「都市OS」という考え方が広がっている。コンピューターはかつて特定のメーカーのものには専用のアプリケーションが必要だった。今のように社会の隅々にまで普及したのは、様々なハードウエアやソフトウエアなど製造元が異なる製品でも共通の基本ソフト(OS)の上で動作するように標準化されたためだ。
これによって大量生産でコストが下がり、異なるアプリケーション上で作成したデータの互換性が生まれるなどの恩恵が大きかった。こうした概念を都市レベルにまで持ち込もうという考え方が都市OSだ。ビルや都市の様々なシステムもデジタル化が当たり前になってきているが、まだまだ異なる監視カメラシステムのデータは共通に使えないなどの課題も多い。
これからの時代は都市の中の様々なデータを犯罪防止、防災、交通管理、エネルギーの効率化、マーケティング支援などに生かそうとしている。異なるビル、異なる交通事業者、異なる都市が相互に簡単にデータを活用することが一層求められるようになるのだ。
そうした中で清水建設はゼネコンとしてビルのOSや都市OSの開発に乗り出している。東京・豊洲のビルでは「DX-CORE」というOSを導入した。例えば、掃除ロボットがビルのエレベーターと通信し、自動で乗り降りしてビル内を掃除することを実現している。異なるメーカーのロボットをOSを介して制御することで複数のロボットが同時にビル内を動き回れるようにした。
各フロアのカメラやセンサーから収集する人流データもOS上で管理しているため、様々な目的のサイネージやアプリを簡単に開発することが可能だ。オフィスの自分の席から別の階にある食堂の座席の混雑状況を確認したり、1階部分のキッチンカーのメニューを確認したりなどできる。
これまでは専用のアプリ開発の必要があったが、OSがあれば簡単に導入できる。豊洲のビルの下は道の駅でもあり、今後は周辺の様々な交通との連携も期待できる。豊洲の街全体が都市OS対応になれば、低速自動運転車が豊洲市場まで空いているルートを自分で探し、その日販売されているお弁当を買いに行かせたり、地域の高齢者住宅に配布したりするようなビジネスも実現できそうだ。

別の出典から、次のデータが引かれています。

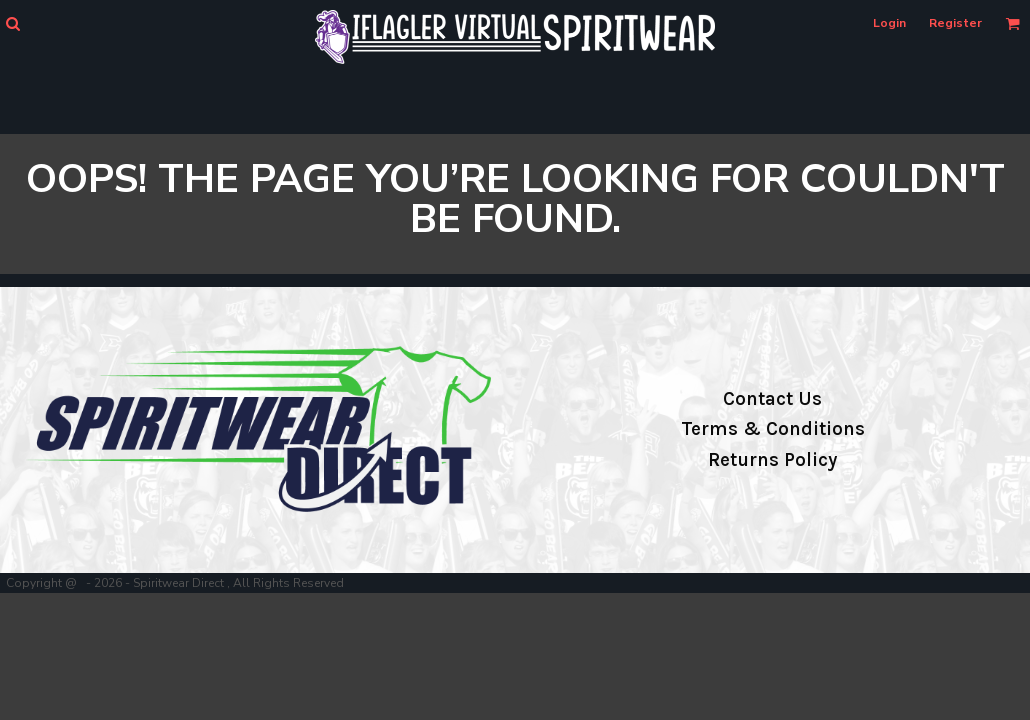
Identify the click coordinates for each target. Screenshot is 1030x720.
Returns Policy (772, 460)
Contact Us (772, 399)
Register (955, 23)
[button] (12, 23)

ふじもと・けんたろう 電気通信大情報理工卒。野村総合研究所を経て99年にフロントライン・ドット・ジェーピーを設立し社長。02年から現職
都市データ活用先進国の韓国ソウル市では、様々なデータを元にしたシミュレーションで施策を決めている。例えば、深夜バスの運行ルートを決めるのに、深夜タクシーの利用状況データを分析して最適ルートを決めている。市民の利便性を向上させるためにデータがどんどん可視化され、解放されれば、市民レベルの活動に様々な行動変容を起こすことが期待できる。
スタートアップなどが自らシステム開発しなくても簡単にデータ活用できるようになれば、少ない投資で社会課題解決のビジネスを次々と立ち上げる起業家も増加するだろう。
今後は国際的にも都市間競争が激しくなりそうだ。都市の魅力を高め、住民の幸福度を高めるためにはビルや都市インフラのデータ活用が必要となり、それには都市OSの普及が欠かせない。自治体も入札要件などに都市OSの考えを取り入れることが重要になる。